Task prompt
With the pictures omitted, please transcribe exactly the lines beginning at the one that contains "Task: Print this quality record" and ending with the last line of the records below.

----------------------------------------

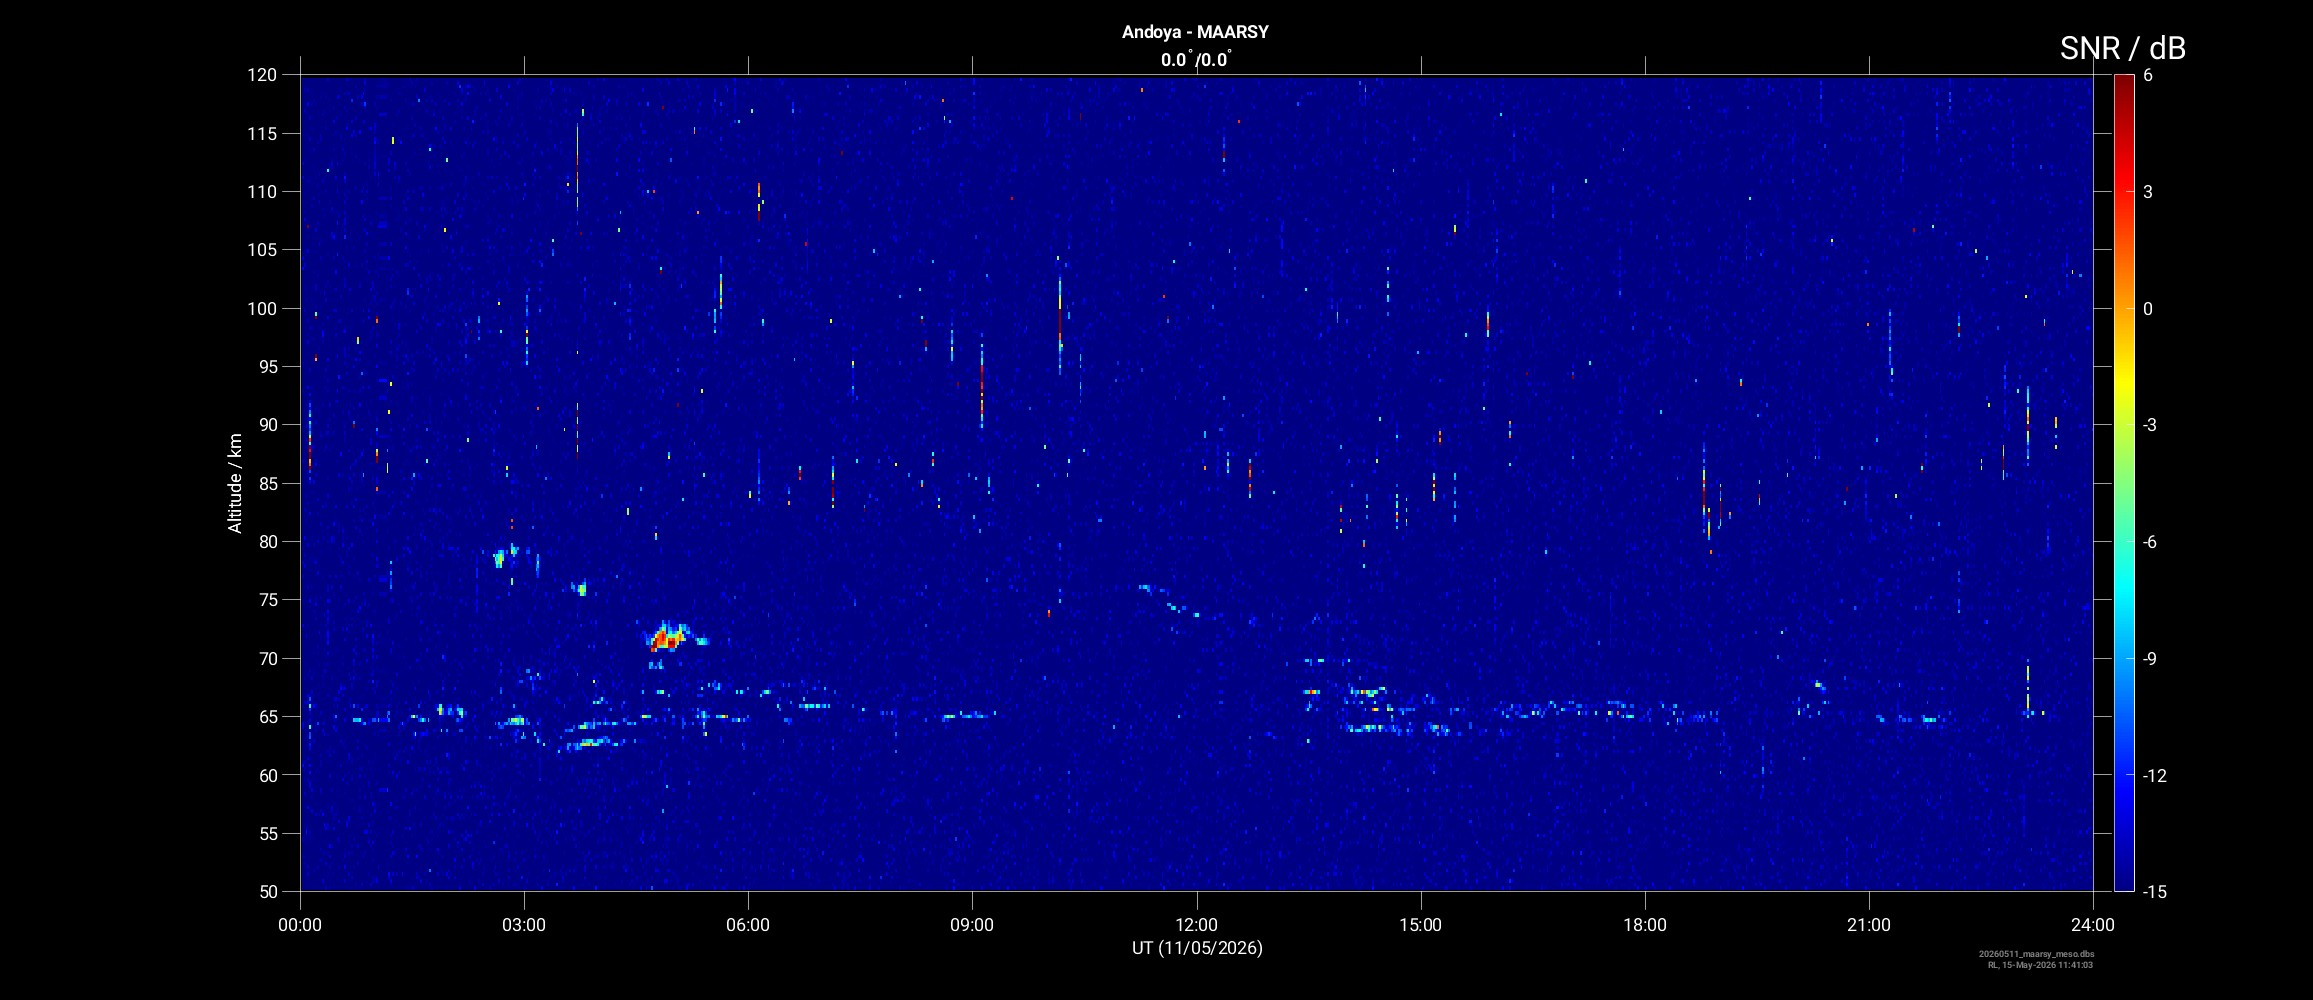
Task: Click the 120 altitude tick label
Action: point(262,75)
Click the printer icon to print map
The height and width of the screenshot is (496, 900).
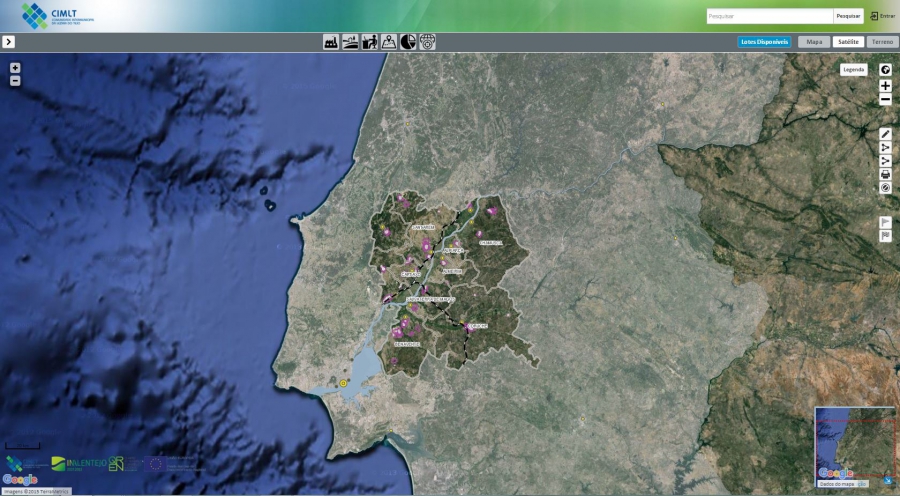click(885, 174)
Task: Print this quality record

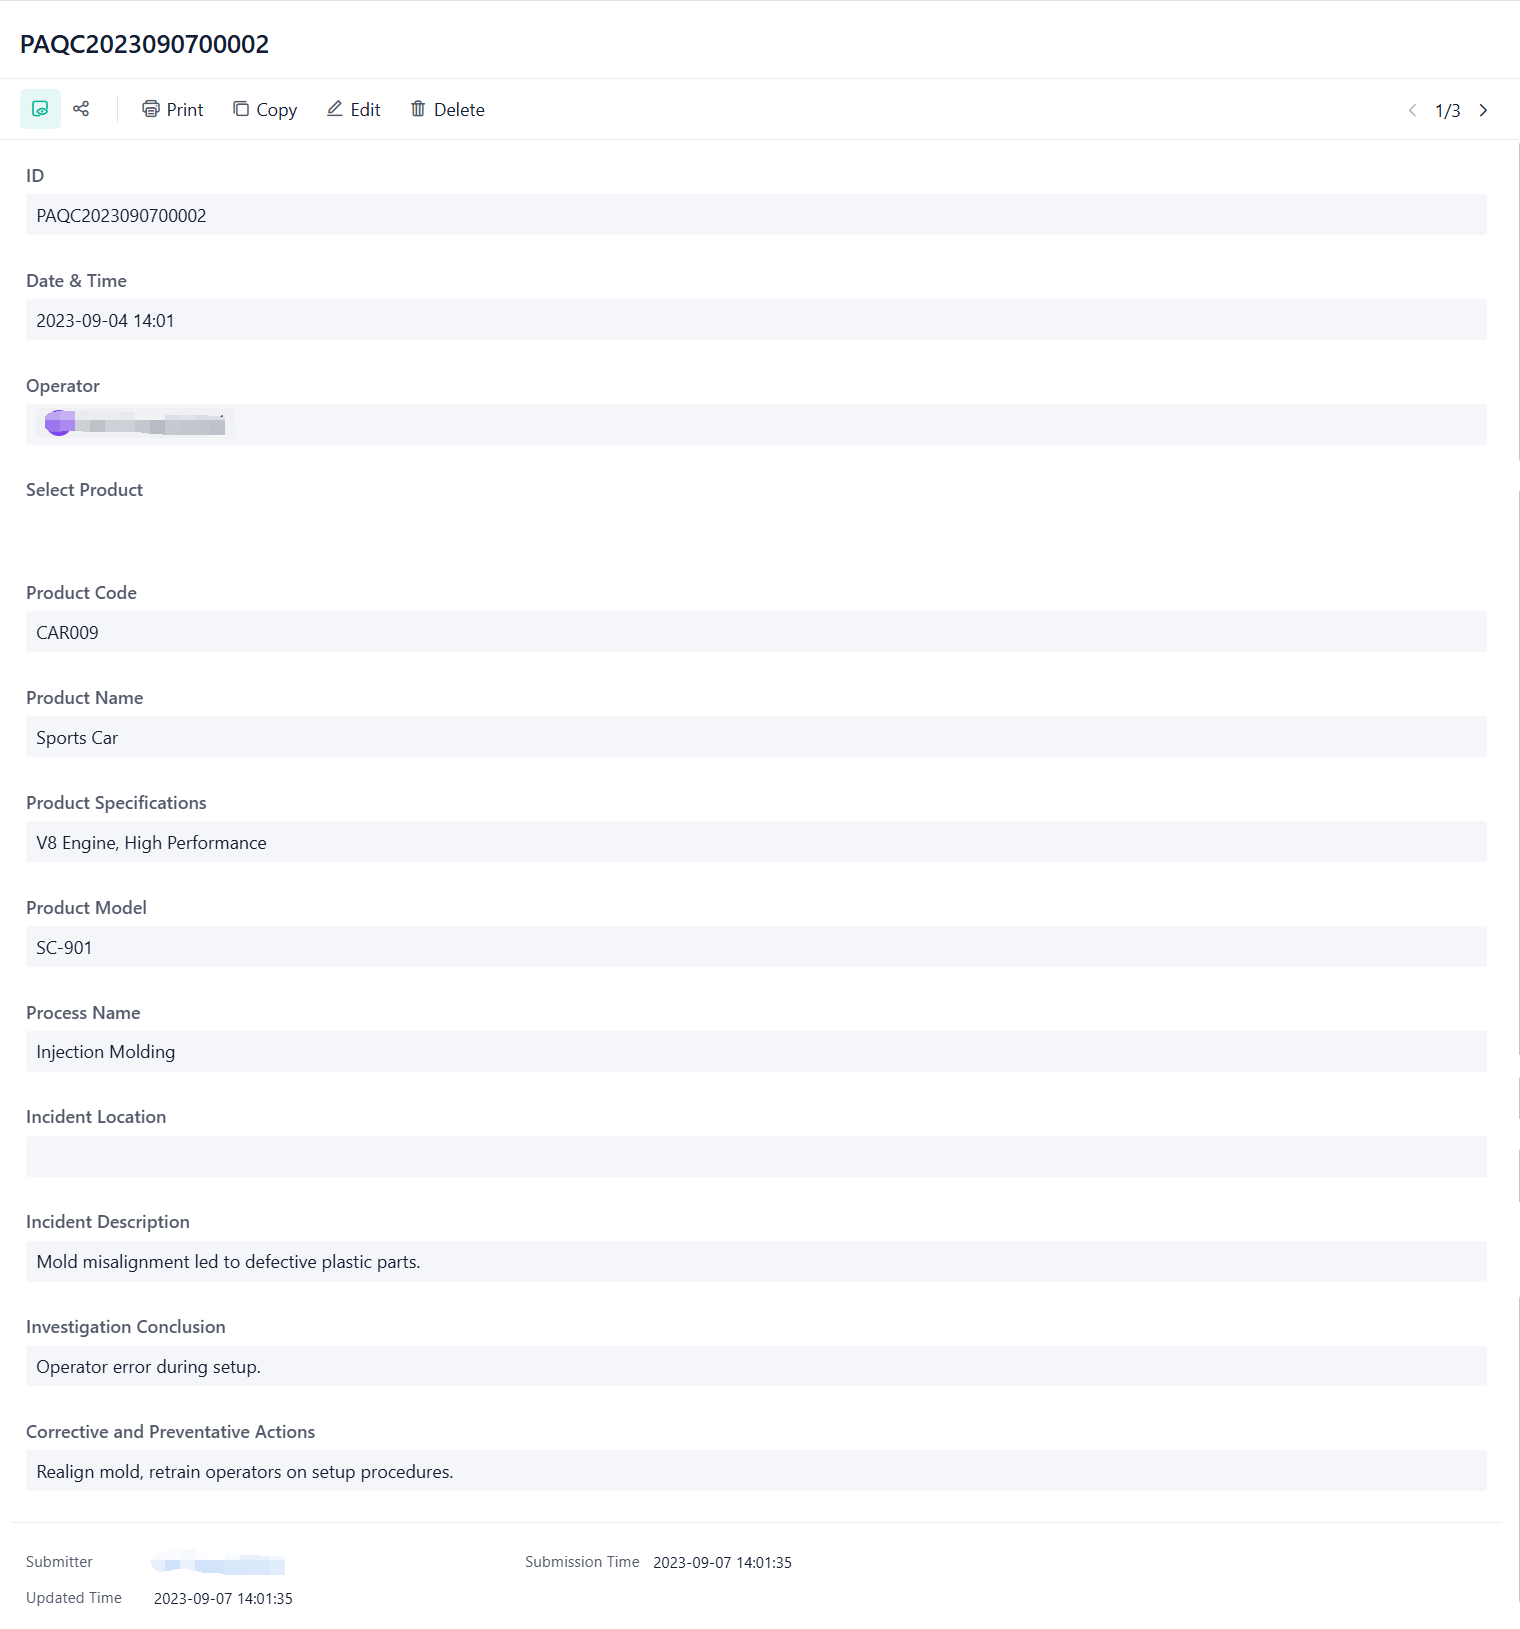Action: click(172, 109)
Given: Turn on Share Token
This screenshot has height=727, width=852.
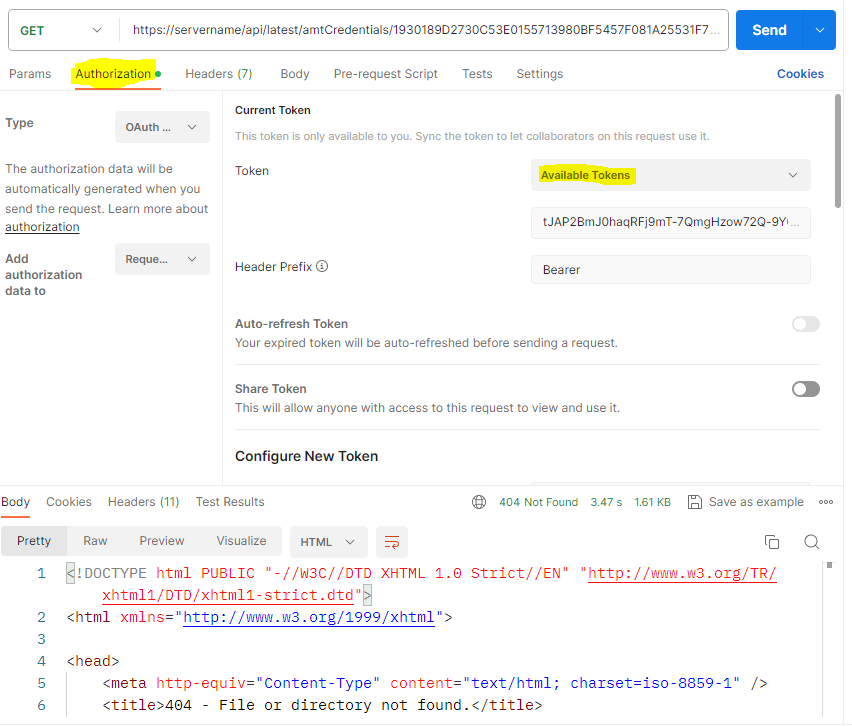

----------------------------------------

Completed task
Task: Print this quality record

Action: click(172, 109)
Given: Turn on Share Token
This screenshot has height=727, width=852.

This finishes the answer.